PROVIDED PASSAGE →
----------

Mayday: A Day of Disunity
Mayday has always been problematic for the French left but never more so than this year. It is problematic because some unions, primarily the CGT but also at times the FO, have been wont to use the occasion to emphasize that the struggle of labor is always and everywhere a political as well as a workplace struggle. It has been problematic in the past because of the CGT’s links to the Communist Party, which was then anathema to certain other unions. It is problematic because the political parties that have courted labor’s support cannot identify themselves exclusively with the interests of labor, whose numbers do not by themselves add up to a majority.
This Mayday is more problematic than ever because Macron has so effectively split the unions and divided the left. The unions could not agree on labor code reform. Jean-Claude Mailly’s readiness to accept a compromise has led to his replacement by Pascal Pavageau, representing a more militant anarcho-Trotskyist faction that vehemently rejects Mailly’s milder approach. Some workers want to keep their powder dry in order to join the anti-Macron rally, ironically dubbed the Fête à Macron, that the Insoumis François Ruffin has called for May 5.

----------

STUDY MATERIAL →
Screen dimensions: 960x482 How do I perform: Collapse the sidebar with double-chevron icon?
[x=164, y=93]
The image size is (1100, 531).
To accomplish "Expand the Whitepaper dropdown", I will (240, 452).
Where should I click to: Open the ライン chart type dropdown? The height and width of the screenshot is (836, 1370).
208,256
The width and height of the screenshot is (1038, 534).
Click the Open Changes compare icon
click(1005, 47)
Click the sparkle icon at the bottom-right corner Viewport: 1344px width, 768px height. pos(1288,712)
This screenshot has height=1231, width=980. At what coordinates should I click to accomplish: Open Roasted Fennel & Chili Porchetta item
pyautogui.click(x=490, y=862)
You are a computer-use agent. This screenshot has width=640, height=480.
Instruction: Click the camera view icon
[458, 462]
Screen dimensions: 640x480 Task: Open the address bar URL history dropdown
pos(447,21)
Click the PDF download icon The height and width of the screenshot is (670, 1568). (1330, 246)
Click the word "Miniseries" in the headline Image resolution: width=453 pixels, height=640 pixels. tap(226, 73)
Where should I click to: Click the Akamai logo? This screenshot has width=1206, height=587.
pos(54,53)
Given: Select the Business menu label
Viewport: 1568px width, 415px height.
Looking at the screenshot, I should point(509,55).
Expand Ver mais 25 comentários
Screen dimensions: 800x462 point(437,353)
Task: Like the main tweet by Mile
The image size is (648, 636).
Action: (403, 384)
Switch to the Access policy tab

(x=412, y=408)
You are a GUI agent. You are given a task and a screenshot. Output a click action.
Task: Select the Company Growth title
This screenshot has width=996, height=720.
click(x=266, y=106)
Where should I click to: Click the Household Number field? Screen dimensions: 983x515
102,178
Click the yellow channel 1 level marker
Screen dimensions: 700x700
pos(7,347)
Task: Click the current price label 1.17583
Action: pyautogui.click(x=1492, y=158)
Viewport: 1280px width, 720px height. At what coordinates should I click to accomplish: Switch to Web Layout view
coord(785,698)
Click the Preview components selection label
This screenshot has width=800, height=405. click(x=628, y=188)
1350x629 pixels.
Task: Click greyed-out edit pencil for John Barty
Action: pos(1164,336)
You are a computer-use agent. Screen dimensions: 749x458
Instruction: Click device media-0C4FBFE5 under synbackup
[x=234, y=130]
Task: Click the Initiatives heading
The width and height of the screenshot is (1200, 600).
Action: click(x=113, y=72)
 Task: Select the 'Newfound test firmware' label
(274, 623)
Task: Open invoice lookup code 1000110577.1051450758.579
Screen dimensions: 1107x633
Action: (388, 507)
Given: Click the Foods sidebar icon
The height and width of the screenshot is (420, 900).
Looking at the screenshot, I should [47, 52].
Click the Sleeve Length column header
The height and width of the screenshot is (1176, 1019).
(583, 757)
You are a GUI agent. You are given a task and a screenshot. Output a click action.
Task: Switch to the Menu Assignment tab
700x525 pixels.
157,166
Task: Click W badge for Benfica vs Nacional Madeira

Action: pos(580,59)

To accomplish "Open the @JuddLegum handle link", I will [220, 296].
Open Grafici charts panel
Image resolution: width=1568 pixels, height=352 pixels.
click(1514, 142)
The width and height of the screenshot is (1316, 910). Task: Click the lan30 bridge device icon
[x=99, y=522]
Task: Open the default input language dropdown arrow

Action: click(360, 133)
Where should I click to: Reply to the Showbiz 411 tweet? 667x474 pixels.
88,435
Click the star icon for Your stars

----------

PROBLEMS TO SOLVE →
1. In the piece on Mayday and the French left, duplicate the passage from "Mayday: A Day" up to and including "to a majority.".
2. Which people does the piece on Mayday and the French left name? List every one.
3. Resume the piece on Mayday and the French left after its final sentence.

ANSWERS FOR THE EXERCISE →
1.
Mayday: A Day of Disunity
Mayday has always been problematic for the French left but never more so than this year. It is problematic because some unions, primarily the CGT but also at times the FO, have been wont to use the occasion to emphasize that the struggle of labor is always and everywhere a political as well as a workplace struggle. It has been problematic in the past because of the CGT’s links to the Communist Party, which was then anathema to certain other unions. It is problematic because the political parties that have courted labor’s support cannot identify themselves exclusively with the interests of labor, whose numbers do not by themselves add up to a majority.

2. Macron, Jean-Claude Mailly, Pascal Pavageau, François Ruffin

3.
Meanwhile, the political left is tearing itself apart over laïcité. Once again Macron provided the catalyst for division by delivering a shrewdly calculated speech on laïcité. Mélenchon rose to the bait, as did Manuel Valls, who has hung his political future to this issue, and Le Printemps Républicain. At bottom lies the question of how best to integrate Islam into la culture laïque: Must Islam bend, or should the state recognize that the issue facing the Republic now, in contrast to 1905, is not how to keep at arm’s length the power of a religion that was once deeply intertwined with the sinews of state power itself but rather how to meld the deeply secularized culture of France with the multiple cultures of immigrant communities formed by histories in which the relation between temporal and spiritual powers was very different. The complexity of the issues affords a great deal of space for unhelpful gesticulation and posturing, and the political entrepreneurs of the left, short of ideas on other matters, have rushed in to exploit emerging divisions, almost as if they thrived on disunity, which offers their only hope of maintaining visibility at a time when Macron alone has the monopoly of actual influence on policy.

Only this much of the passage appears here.